Steve and I met at the local improv house, Ad-Libs. For those in DFW, that probably rings a bell. This was way back when they first moved onto Ross Ave. I helped build the stage, in fact, on Superbowl Sunday, '91. We were a tight family, our group. The first night I was working with Steve, about mid-February of '91, we were all hanging out in the Green Room before people were brought in to be seated.
So let me explain you a thing about a comedy club's green room. There aren't bowls of Godiva chocolates and fresh flowers. What was there was a busted up old sofa someone had drug in off the street - the kind where it's so sprung that when you sit down, your knees are higher than your lap and you get knocked into whoever is sitting next to you - a giant electrical wire spindle for a table, and scores of milk crates stacked to the ceiling.
The milk crates were stuffed with porn mags. I'm talking the filthiest, most ridiculous titles you can think of. (Long time readers? This is where my love of redonk porn in fic was birthed.) This room was the epitome of Rule 34. Now, I'm in the heart of my Mormon Rumspringa at the time, I'm 18 and change. And they all know that I'm Mormon (but that at the time I wasn't devout). I'm sitting on this busted up sofa feeling about a foot off the ground, when I sense someone moving close to my left side. I turn to look and come face to naked crotch with a body I don't know. I look up at the guy (it's a guy, tucked) and he's got a shawl draped around his shoulders, and he's writhing with his arms stretched high overhead, and he's mewling, "I'd fuck me. I'd fuck me so hard."
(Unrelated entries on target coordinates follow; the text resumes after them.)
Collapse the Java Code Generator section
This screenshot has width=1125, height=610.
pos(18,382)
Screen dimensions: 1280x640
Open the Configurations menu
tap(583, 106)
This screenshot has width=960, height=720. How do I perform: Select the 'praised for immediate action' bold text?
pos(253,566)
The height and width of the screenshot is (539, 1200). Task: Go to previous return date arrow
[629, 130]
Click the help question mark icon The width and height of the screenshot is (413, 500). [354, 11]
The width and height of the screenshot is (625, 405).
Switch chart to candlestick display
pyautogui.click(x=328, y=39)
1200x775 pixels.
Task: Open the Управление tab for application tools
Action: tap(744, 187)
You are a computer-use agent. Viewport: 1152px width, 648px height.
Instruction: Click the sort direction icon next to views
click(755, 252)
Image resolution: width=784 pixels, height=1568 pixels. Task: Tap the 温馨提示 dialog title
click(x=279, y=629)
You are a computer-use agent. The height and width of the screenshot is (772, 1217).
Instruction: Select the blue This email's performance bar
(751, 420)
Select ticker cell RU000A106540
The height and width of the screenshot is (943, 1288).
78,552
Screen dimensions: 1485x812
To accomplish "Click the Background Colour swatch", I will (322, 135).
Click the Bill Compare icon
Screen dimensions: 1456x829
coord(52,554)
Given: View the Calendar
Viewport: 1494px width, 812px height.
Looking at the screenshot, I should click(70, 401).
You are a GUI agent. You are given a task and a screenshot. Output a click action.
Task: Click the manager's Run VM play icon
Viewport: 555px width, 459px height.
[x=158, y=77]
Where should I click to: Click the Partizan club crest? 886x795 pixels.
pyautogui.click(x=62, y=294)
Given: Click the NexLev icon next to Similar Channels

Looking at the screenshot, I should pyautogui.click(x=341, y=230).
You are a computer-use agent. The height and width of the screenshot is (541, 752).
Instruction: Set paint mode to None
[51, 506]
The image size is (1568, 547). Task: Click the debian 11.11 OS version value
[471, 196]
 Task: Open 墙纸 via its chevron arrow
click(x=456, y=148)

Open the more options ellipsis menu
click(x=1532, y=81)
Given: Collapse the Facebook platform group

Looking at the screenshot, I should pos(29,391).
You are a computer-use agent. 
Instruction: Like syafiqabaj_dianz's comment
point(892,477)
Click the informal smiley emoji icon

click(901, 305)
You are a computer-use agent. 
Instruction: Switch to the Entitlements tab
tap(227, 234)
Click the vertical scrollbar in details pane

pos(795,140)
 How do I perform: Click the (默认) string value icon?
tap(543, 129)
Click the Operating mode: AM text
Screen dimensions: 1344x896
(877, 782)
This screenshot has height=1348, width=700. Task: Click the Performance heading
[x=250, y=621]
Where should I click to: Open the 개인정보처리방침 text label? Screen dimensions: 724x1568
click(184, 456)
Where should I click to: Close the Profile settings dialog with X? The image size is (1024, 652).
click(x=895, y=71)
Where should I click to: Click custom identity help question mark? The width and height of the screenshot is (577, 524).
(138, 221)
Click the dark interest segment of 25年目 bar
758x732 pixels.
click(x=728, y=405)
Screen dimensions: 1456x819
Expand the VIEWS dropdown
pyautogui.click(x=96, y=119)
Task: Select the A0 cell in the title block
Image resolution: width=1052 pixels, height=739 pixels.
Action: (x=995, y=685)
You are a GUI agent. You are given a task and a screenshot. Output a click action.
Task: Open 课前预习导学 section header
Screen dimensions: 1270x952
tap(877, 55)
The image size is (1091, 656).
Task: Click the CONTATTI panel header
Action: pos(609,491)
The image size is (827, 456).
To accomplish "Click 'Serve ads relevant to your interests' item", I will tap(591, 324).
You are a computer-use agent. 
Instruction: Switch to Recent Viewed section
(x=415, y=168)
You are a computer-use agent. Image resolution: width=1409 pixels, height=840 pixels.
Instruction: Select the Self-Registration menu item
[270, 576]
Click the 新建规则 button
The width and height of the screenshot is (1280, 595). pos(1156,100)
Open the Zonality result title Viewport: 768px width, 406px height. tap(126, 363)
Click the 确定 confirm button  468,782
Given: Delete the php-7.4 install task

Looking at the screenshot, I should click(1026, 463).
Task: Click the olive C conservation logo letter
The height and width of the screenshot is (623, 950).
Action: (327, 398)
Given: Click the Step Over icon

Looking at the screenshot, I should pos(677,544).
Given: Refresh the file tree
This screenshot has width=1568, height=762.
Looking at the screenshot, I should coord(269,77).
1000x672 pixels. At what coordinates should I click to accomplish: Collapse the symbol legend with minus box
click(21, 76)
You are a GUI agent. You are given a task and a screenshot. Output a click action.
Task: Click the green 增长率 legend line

Now, the waitress/bartender they had before me was NOT into their dirty-mouthed shenanigans. I, however, started bouncing my shoulders rhythmically and began singing, "Goodbye Horses." The guy lets out a machine gun fire sounding laugh, I mean, it was ripped out of him, an explosion of "Hahahahha!" He pulled me into a hug and introduced himself as Steve.
I'd passed the test. I was in the inner circle for these guys, and let me tell you: comedy clubs are sausage festivals, make no mistake. That they thought I was funny, that I was eventually able to get on stage was huge. There was nothing like making Steve laugh. He didn't laugh easy - he had an obvious fake laugh for flirty girls after the show - but man, when you ripped one of those hahahahaha!s out of him? Awesome.
Oh my god, he had this thing he would do where he would grab his top and bottom lip and force himself to laugh when dudebros would douche up the place after a show. (And there were always dudebros there.) We went trick of treating with my brother and sister that year, and he dressed in sweats with the words P-E-Z on his chest and wore a chicken head. He tied a Styrofoam block around his throat. Ha, I'd forgotten about that!
He seemed to have had it all - a wealthy and supportive family, the key to the family's international business, spoke multiple languages, never met a stranger he didn't want to listen to. That was the best part, he really wanted to hear people's stories. He introduced me to his "girls" late one night after a show - about 3am? - down on Maple St. It was where the transvestites hung out for coffee and gossip. For a sheltered Mormon kid, that was eye opening, guys with full beards and satin dresses. He was super right wing, but pro-LGBT. Politically right, but pro-choice. He was stocky, looked like Barney from the Flintstones, and always made me feel funny, interesting, and beautiful.
Two plus decades of heavy drug use and hard drinking finally took its toll yesterday - his heart, big as it was, finally stopped. Even though we'd all expected this day to come, it's still hard to face when it does.
Steve Slonina was my friend, he always made me feel special and important, and there will never be another person quite like him.
Icon usage is because we went to see Star Trek VI together and cheered when Sulu was announced as being the captain of his own ship. He had a black sense of humor and was good people.